One way I’ve handled it by having a male character confide in a female character. In The Deception, Steve, a supporting character, talks to his fiancee about his concerns over Alex’s relationship with Carrie.

* * *

“Is something wrong, Steve?”

“I’m afraid so.”

“What is it?”

“Alex and Carrie. C’mon, you saw it. They’ve become much too emotionally attached to one another.”

“They go way back,” she reminded him.

“No, there’s more to it than that. He’s fallen for her. Hard. Really, really hard.”

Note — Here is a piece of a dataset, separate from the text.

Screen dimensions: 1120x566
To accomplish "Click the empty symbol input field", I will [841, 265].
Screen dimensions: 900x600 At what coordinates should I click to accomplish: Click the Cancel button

“Is that such a bad thing?”

“In itself, no. They’re two of my favorite people and under normal circumstances I’d be happy for both of them, but their situation isn’t normal. He’s representing her in a civil case and he’s losing his objectivity.”

“Are you sure?”

“Yes,” he replied, matter-of-factly. “A few days ago I walked into Alex’s office. He’d just happened to have gotten off the phone with our old buddy, Scott Andrews. Apparently Scott had made some crack about his prior involvement with Carrie and Alex went into a screaming rage. I’ve never known him to ever do anything like that before. It was like listening to a jealous lover. That’s what has me worried.”

“How so?”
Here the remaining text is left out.